Two-feet climbing robot is proposed for rotor blade surface damage detection. The penalty function is designed based on the simulated annealing neural network for waypoints inside blade. According to the derivative of path energy function to time, waypoints are updated and move toward the direction reducing the path energy consisting of length and penalty function. According to the curvature variation range, a novel weighted simulated-annealing-temperature updating method is designed to get comprehensive optimization of the path energy and convergence speed. The path planning is accomplished for the root, middle, and tip blade parts, respectively. The asymptotic analysis of the waypoint coordinating updating process was given, and the updated start point is adopted during escaping from inside. The effect of weight on path energy and convergence speed is analyzed.

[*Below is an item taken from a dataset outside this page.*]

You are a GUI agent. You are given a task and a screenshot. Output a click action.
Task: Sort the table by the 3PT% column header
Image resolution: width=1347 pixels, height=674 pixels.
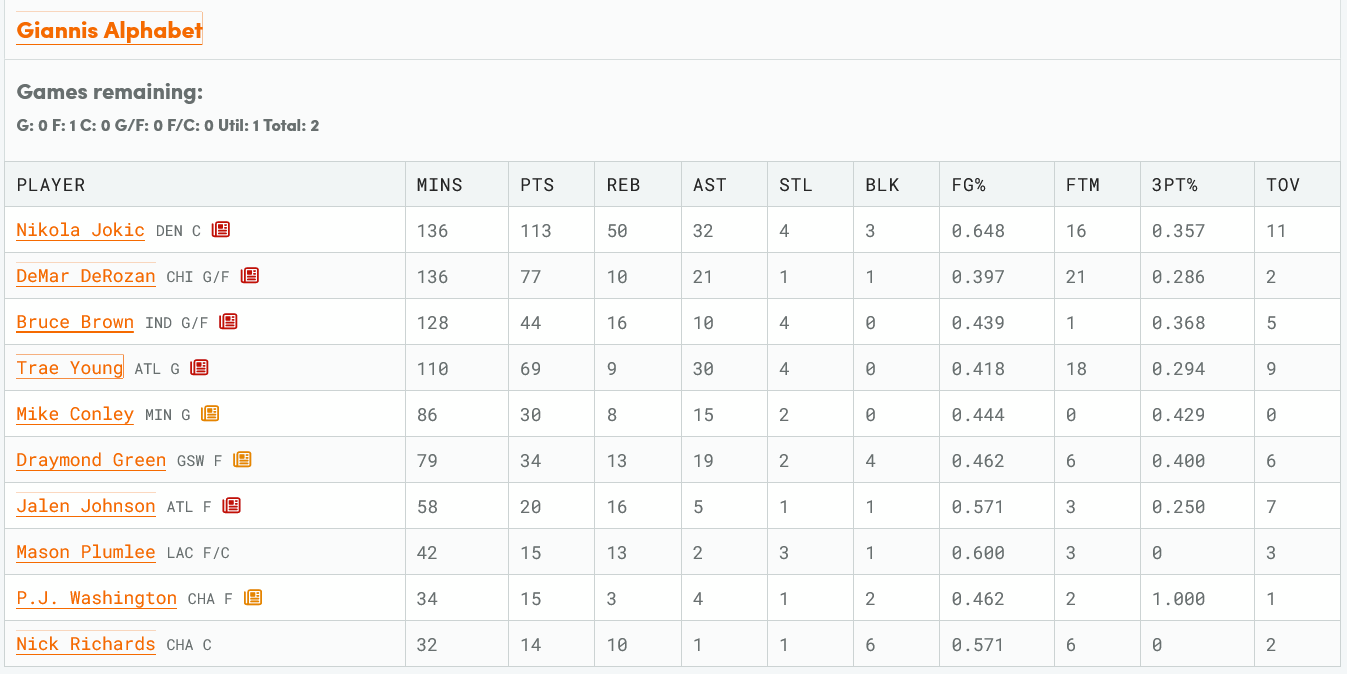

The planning results show the effectiveness of the proposed path planning algorithm, and the weighted average method is valid for the comprehensive optimization.
Bearing the huge wind stress during energy conversion process, the rotor blade is among the most easy-to-failure components of wind turbine generator system (WTGS) . Due to that blades are vulnerable to cumulative fatigue damage owing to the periodic nature of the loading, detecting damage to blades before failure is crucial. Currently, rotor blades damage is only detected manually, which is dangerous and low effective. The authors propose to use the climbing robot to detect blades surfaces damage.
Aiming to find an optimal path from start to target point in an unstructured environment, the path planning is one of the fundamental problems in robots detecting surface automatically. The path planning can be classified into two major categories, global and local path planning, according to the environment information [2–4]. The global path planning creates a path in a static environment, while the local path planning does in a dynamic environment. Due to the dynamic obstacles, the obstacle avoidance method is the key in the local path planning, such as the virtual force field, Elman fuzzy adaptive control . Owing to lack of complete environment information, local path planning algorithm is more complex than global path planning algorithm, but the latter requires the environment modeling and path searching. The literature shows that researchers have studied the visibility graphs method , free space method , topological method , and grid method  for environment modeling. These methods are mainly applied to two-dimension (2D) space.
We study the path planning for the three-dimension (3D) curved solid, and rotor blade mathematical expressed equation is more difficult. To detect blade surfaces, the climbing robot should move along the rotor blade surfaces. To this day, researchers have used the mixed integer linear programming algorithm (MILP), ant colony optimization and neural network (NN) to study the path planning method for the climbing robot in 3D space. The MILP-based path planning for city-climber robot is complex and the path length is not considered as a constraint condition . Hu and Cai have presented an improved ant colony algorithm to study the mobile robot path planning in 3D space with the given environment information . This algorithm’s shortcoming is being time consuming and not suitable for the path planning on the surface of curved solids. Neural network is biologically inspired and robust to time-varying delay . Yu et al. have proposed an aggressive algorithm based on the energy function using the artificial NN to describe the obstacles [13, 14], but this algorithm is not fit for the nonlinear boundary surfaces. Yang and Meng studied a dynamic collision-free trajectory generation using NN to avoid concave U-shaped obstacles . For concave objects minimum distance problem, Carretero and Nahon designed the simulated annealing (SA) and genetic algorithms (GAs) . Blade includes both the convex and concave; therefore, the path planning for the minimum distance is more complicated problem. For the stability of NN, the weighting method is valid, and Zhang et al. gave a solution based on optimization method to calculate the optimal weighting-delay parameters .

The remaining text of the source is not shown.